Un rapporto meno irresponsabile con la plastica eviterebbe di soffocare il mare e la sua fauna, anche in questo caso immagini shock ci hanno aiutato a capire quanti animali hanno perso la vita a causa della plastica finita in mare e solo ora iniziamo a capire che un dramma non meno importante è costituito dalle microplastiche che, ingerite dai pesci, finiscono sulle nostre tavole.
Ma io voglio essere ottimista, nel 1970 Jacques Cousteau disse che nel giro di 20 anni il Mediterraneo sarebbe divenuto un mare senza vita; i venti anni sono passati e la profezia non si è ancora avverata, voglio sperare che in ognuno di noi nasca uno stimolo a far sì che questo non avvenga mai, per noi e per i nostri figli. Il mio augurio è che dopo aver superato la crisi che attanaglia in questo momento l'intero Pianeta, tutti noi riprendiamo le nostre vite con maggiore consapevolezza dell'immenso valore di ambienti naturali come il nostro Paese e il nostro Mediterraneo.
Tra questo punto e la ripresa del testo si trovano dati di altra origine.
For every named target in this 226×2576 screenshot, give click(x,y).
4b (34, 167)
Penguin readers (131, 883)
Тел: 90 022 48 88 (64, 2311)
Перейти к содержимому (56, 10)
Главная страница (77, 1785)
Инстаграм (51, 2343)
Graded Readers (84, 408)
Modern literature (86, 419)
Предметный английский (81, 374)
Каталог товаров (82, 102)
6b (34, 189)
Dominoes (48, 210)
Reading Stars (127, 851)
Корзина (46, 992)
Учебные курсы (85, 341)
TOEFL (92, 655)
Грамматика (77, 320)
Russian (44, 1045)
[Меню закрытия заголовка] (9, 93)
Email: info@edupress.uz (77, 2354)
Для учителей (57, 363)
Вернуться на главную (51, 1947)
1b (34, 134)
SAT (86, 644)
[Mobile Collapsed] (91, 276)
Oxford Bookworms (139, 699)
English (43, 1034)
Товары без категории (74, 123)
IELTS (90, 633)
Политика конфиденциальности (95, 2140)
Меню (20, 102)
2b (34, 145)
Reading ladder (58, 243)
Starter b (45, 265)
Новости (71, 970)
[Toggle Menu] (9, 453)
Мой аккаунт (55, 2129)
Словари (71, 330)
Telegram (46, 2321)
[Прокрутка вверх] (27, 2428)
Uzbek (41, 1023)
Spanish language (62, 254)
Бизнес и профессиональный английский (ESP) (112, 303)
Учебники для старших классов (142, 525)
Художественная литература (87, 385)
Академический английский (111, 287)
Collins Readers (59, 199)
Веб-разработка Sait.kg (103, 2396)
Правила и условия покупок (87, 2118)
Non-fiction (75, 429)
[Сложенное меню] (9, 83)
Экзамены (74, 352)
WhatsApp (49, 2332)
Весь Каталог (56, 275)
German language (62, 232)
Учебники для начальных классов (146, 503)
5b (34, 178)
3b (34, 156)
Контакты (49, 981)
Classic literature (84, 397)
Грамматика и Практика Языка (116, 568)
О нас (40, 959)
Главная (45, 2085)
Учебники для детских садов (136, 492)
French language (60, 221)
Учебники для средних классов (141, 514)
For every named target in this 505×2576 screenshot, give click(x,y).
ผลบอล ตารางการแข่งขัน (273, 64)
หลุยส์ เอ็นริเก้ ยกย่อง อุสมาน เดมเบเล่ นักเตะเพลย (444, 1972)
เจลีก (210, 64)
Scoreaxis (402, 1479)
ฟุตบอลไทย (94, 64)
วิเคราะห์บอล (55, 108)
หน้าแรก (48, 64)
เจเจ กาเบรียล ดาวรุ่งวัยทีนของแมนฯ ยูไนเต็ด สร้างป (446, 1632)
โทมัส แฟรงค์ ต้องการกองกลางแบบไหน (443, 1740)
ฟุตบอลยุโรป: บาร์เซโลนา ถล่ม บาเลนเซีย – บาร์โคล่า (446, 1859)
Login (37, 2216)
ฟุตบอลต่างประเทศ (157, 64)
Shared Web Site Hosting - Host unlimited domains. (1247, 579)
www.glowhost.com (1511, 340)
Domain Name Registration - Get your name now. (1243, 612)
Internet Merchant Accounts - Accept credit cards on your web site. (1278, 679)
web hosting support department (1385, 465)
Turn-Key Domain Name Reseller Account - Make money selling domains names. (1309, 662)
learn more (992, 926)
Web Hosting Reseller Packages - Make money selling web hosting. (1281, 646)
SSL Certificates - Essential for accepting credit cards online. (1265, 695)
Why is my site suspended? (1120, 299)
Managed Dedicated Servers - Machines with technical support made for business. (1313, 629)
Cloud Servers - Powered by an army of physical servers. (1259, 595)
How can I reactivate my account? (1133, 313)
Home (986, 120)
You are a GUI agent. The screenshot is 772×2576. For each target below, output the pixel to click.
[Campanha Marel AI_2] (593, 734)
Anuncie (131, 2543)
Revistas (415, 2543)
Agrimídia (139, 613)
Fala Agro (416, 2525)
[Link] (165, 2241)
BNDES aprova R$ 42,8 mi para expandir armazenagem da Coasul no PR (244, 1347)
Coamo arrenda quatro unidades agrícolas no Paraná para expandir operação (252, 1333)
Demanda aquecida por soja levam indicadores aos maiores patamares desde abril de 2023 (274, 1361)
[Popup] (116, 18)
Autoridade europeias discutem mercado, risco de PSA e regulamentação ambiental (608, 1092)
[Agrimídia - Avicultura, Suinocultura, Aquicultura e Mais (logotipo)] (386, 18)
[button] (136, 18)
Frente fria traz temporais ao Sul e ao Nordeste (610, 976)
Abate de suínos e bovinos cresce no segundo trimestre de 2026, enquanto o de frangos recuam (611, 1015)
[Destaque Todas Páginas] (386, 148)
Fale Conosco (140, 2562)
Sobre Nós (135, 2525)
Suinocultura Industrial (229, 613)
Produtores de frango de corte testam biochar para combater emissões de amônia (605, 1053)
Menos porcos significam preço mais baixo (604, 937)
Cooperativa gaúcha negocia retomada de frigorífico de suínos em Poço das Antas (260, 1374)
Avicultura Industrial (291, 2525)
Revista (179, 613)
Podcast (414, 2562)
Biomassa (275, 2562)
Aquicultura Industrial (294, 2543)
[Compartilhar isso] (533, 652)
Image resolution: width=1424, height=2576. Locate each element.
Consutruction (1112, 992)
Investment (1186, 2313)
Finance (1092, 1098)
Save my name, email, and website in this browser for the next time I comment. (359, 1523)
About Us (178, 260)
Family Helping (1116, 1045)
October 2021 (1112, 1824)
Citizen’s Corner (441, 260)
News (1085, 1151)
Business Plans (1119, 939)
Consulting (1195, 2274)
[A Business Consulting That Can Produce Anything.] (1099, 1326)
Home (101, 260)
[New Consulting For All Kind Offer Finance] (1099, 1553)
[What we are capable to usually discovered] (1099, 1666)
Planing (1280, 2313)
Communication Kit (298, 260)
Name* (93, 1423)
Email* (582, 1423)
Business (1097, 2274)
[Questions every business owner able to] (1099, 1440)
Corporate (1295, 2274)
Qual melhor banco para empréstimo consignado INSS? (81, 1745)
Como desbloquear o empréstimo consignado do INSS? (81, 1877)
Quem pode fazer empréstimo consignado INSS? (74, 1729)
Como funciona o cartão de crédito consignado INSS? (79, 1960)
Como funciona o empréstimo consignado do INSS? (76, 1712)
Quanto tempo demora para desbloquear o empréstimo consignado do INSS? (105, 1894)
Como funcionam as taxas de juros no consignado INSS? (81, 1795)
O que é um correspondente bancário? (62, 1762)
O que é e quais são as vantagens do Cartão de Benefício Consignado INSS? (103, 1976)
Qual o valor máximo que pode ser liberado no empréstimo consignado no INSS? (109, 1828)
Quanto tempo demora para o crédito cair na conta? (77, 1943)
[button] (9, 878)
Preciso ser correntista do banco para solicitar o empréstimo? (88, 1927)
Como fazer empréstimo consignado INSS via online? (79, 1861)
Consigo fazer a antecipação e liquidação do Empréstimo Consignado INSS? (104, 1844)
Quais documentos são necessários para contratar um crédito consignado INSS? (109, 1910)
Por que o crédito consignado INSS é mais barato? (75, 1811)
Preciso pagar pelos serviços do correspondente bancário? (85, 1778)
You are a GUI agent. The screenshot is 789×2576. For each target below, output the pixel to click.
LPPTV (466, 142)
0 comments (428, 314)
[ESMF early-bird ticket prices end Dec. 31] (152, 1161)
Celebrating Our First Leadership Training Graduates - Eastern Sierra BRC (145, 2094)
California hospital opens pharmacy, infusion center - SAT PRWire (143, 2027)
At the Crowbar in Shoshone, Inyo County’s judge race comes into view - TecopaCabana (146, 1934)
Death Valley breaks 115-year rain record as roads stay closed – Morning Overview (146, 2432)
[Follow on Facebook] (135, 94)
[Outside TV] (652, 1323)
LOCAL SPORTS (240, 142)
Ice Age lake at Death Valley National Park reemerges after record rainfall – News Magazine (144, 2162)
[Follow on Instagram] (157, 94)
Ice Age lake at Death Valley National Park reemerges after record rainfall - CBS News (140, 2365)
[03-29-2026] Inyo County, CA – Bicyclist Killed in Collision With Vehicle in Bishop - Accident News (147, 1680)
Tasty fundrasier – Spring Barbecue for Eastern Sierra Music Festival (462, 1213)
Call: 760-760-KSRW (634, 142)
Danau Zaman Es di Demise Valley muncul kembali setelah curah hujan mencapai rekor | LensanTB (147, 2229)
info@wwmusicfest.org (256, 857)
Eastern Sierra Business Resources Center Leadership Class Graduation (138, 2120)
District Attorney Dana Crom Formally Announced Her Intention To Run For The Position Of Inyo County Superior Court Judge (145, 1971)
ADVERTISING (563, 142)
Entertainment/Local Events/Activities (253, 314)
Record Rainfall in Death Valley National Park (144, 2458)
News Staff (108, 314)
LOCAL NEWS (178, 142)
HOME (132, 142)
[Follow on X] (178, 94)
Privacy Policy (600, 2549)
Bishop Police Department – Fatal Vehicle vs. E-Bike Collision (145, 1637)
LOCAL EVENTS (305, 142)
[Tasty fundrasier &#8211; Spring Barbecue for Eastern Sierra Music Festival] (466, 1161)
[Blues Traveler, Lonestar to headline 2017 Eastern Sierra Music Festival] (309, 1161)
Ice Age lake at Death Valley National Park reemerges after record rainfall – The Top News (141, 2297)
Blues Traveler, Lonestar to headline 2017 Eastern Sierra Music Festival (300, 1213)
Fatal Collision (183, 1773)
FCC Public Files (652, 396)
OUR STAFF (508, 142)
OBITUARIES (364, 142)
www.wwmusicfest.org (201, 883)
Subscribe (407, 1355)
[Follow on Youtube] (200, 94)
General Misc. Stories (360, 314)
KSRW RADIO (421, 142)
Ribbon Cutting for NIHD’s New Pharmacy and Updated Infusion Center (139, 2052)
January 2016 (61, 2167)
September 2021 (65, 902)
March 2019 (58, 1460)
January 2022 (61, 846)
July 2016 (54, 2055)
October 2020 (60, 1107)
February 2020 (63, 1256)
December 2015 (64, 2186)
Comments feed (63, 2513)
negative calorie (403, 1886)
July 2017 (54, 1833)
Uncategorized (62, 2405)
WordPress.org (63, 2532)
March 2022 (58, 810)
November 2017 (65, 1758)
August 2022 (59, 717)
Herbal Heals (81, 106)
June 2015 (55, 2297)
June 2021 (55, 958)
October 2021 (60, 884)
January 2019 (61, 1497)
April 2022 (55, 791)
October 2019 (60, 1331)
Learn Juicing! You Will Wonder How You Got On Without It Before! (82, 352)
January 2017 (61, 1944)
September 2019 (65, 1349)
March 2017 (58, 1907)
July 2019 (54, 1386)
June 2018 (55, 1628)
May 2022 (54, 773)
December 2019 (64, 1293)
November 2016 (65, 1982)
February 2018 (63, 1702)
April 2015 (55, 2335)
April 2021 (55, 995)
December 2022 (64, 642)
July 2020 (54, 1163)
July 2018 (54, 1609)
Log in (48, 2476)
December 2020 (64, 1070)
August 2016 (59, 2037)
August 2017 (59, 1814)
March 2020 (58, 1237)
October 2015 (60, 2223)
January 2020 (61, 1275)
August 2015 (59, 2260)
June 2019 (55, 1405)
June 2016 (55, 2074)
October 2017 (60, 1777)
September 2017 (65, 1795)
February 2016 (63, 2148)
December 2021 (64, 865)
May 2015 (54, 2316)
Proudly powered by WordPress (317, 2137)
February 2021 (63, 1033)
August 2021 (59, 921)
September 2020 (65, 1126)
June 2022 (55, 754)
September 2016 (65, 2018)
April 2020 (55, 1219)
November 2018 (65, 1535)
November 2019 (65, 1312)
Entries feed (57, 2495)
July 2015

Sono convinto che ad ognuno di noi spetti il compito, un tempo affidato alla narrazione con cui si tramandavano storie e leggende, un compito di cui noi subacquei siamo particolarmente responsabili, perché come dice la grande oceanografa americana Sylvia Earle siamo noi gli occhi che osservano il mare e le bocche che possono dargli voce.